Work to be completed: Leave out the pictures and set down exactly the lines from the start of the listing through the one with "On Digital (82, 144)", both included.

════

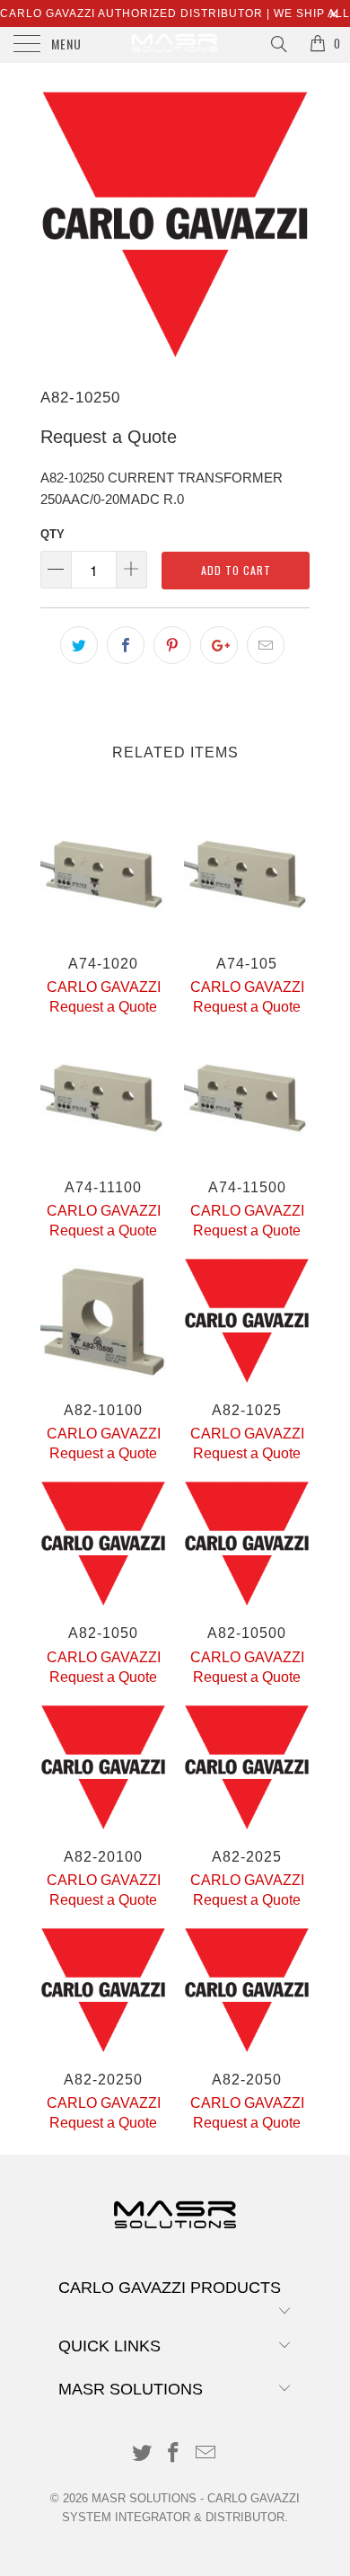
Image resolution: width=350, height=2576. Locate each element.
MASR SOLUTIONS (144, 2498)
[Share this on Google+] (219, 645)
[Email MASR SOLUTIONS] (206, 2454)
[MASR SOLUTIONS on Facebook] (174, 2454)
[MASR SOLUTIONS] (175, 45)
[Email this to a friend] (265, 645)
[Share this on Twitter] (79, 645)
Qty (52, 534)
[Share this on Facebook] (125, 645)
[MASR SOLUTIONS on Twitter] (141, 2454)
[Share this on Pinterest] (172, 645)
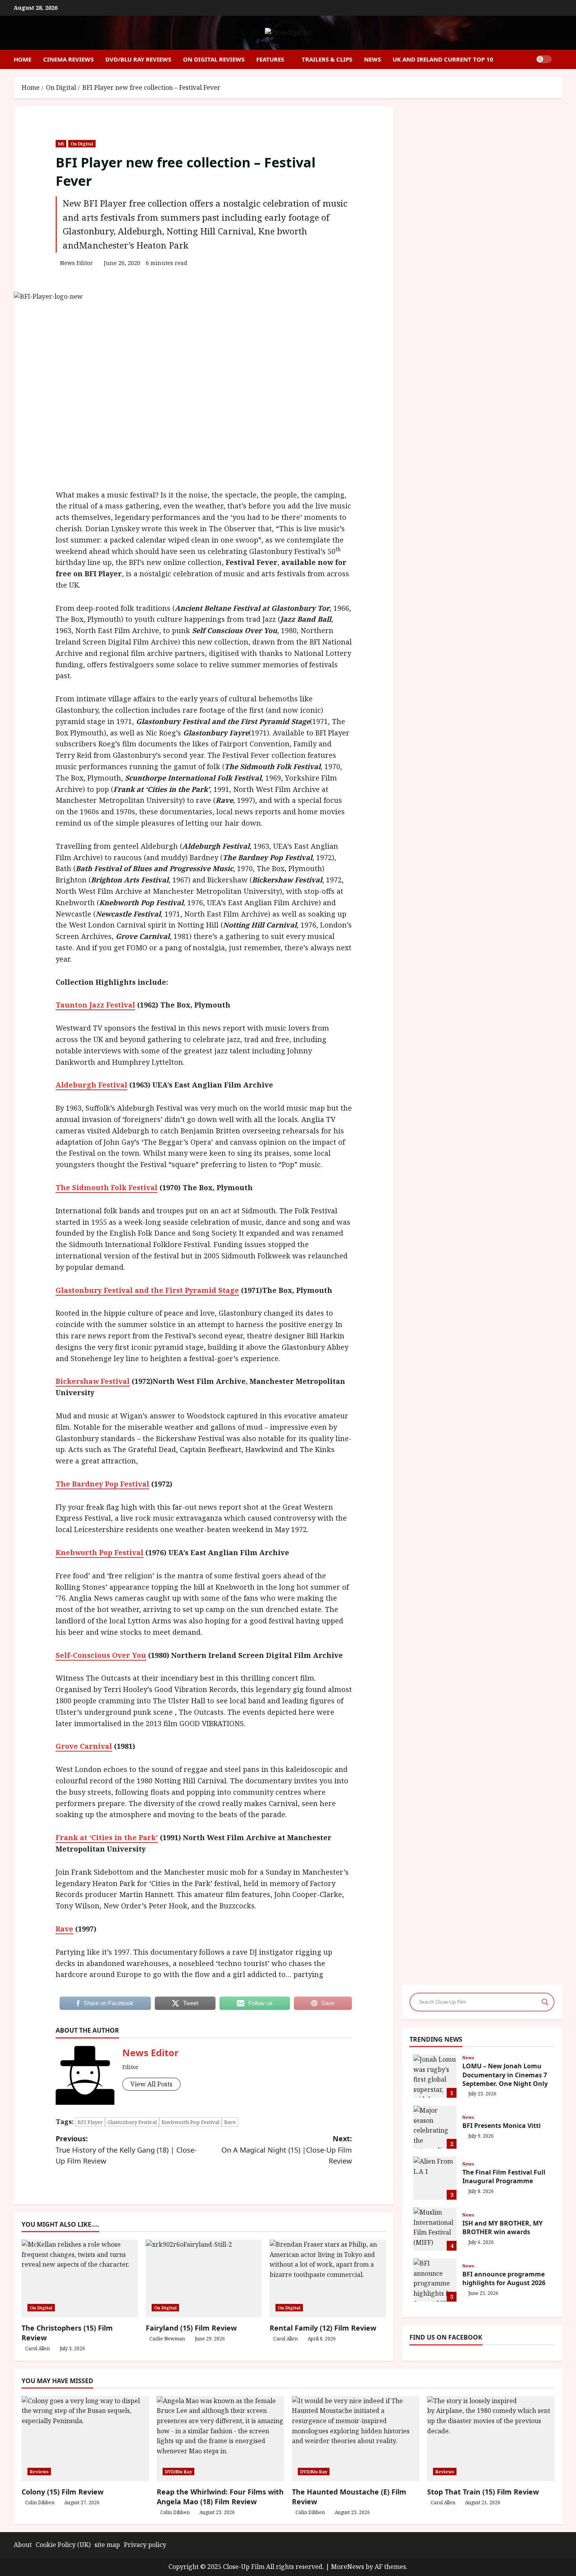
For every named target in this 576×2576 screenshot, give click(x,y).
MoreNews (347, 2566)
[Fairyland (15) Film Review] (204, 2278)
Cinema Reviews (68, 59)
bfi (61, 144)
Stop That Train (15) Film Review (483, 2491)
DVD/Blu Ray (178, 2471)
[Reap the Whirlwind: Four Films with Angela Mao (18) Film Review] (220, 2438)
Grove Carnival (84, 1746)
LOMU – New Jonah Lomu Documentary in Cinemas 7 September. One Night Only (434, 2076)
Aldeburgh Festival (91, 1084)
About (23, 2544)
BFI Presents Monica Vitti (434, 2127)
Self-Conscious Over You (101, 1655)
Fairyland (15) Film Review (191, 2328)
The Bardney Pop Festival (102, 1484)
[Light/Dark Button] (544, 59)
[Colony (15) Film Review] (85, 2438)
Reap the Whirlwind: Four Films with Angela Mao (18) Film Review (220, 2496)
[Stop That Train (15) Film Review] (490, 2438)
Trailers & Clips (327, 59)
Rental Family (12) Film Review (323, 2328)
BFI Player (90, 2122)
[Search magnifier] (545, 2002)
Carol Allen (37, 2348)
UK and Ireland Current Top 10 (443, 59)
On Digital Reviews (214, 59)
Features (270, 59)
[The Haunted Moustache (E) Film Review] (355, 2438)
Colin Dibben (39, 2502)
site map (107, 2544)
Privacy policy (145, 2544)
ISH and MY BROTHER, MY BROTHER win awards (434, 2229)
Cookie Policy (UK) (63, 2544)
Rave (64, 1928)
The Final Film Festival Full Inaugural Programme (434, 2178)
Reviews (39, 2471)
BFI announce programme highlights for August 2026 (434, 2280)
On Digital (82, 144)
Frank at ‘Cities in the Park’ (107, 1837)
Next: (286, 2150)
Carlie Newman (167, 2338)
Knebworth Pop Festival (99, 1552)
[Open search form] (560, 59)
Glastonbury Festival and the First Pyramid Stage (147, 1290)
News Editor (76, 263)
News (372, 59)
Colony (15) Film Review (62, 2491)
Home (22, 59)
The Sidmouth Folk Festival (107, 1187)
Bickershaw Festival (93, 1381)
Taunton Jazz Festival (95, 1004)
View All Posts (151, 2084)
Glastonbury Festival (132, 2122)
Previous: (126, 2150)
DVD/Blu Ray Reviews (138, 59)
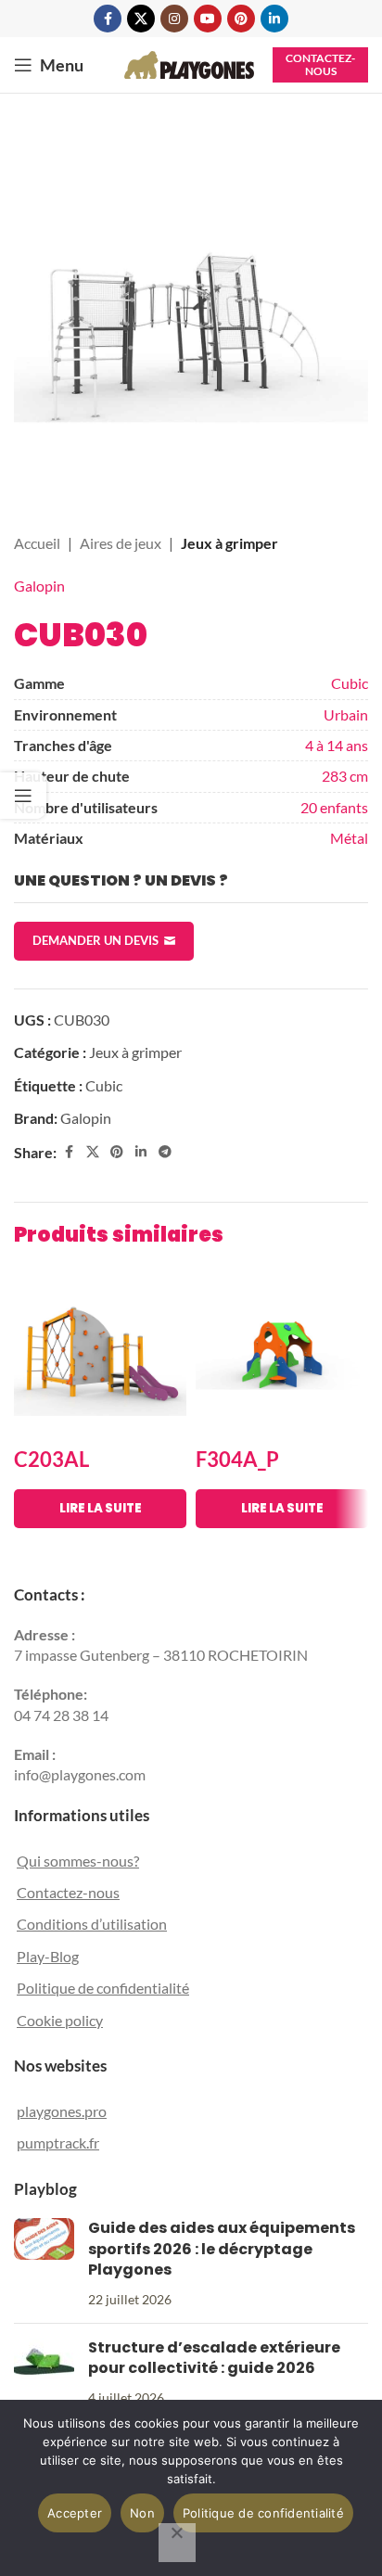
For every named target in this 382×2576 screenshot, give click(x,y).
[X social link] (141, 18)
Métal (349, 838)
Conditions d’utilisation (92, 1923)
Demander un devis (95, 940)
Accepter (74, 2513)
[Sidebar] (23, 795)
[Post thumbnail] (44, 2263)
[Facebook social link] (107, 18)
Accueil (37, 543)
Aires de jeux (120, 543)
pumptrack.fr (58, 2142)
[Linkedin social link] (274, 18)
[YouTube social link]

════

Written answer:
Image resolution: width=350, height=2576. Locate each element.
MASR SOLUTIONS (144, 2498)
[Share this on Google+] (219, 645)
[Email MASR SOLUTIONS] (206, 2454)
[MASR SOLUTIONS on Facebook] (174, 2454)
[MASR SOLUTIONS] (175, 45)
[Email this to a friend] (265, 645)
[Share this on Twitter] (79, 645)
Qty (52, 534)
[Share this on Facebook] (125, 645)
[MASR SOLUTIONS on Twitter] (141, 2454)
[Share this on Pinterest] (172, 645)
For every named target in this 576×2576 screenshot, give click(x,y).
MoreNews (347, 2566)
[Fairyland (15) Film Review] (204, 2278)
Cinema Reviews (68, 59)
bfi (61, 144)
Stop That Train (15) Film Review (483, 2491)
DVD/Blu Ray (178, 2471)
[Reap the Whirlwind: Four Films with Angela Mao (18) Film Review] (220, 2438)
Grove Carnival (84, 1746)
LOMU – New Jonah Lomu Documentary in Cinemas 7 September. One Night Only (434, 2076)
Aldeburgh Festival (91, 1084)
About (23, 2544)
BFI Presents Monica Vitti (434, 2127)
Self-Conscious Over You (101, 1655)
Fairyland (15) Film Review (191, 2328)
The Bardney Pop Festival (102, 1484)
[Light/Dark Button] (544, 59)
[Colony (15) Film Review] (85, 2438)
Reap the Whirlwind: Four Films with Angela Mao (18) Film Review (220, 2496)
[Stop That Train (15) Film Review] (490, 2438)
Trailers & Clips (327, 59)
Rental Family (12) Film Review (323, 2328)
BFI Player (90, 2122)
[Search magnifier] (545, 2002)
Carol Allen (37, 2348)
UK and Ireland Current Top 10 (443, 59)
On Digital Reviews (214, 59)
Features (270, 59)
[The Haunted Moustache (E) Film Review] (355, 2438)
Colin Dibben (39, 2502)
site map (107, 2544)
Privacy policy (145, 2544)
ISH and MY BROTHER, MY BROTHER win awards (434, 2229)
Cookie Policy (UK) (63, 2544)
Rave (64, 1928)
The Final Film Festival Full Inaugural Programme (434, 2178)
Reviews (39, 2471)
BFI announce programme highlights for August 2026 (434, 2280)
On Digital (82, 144)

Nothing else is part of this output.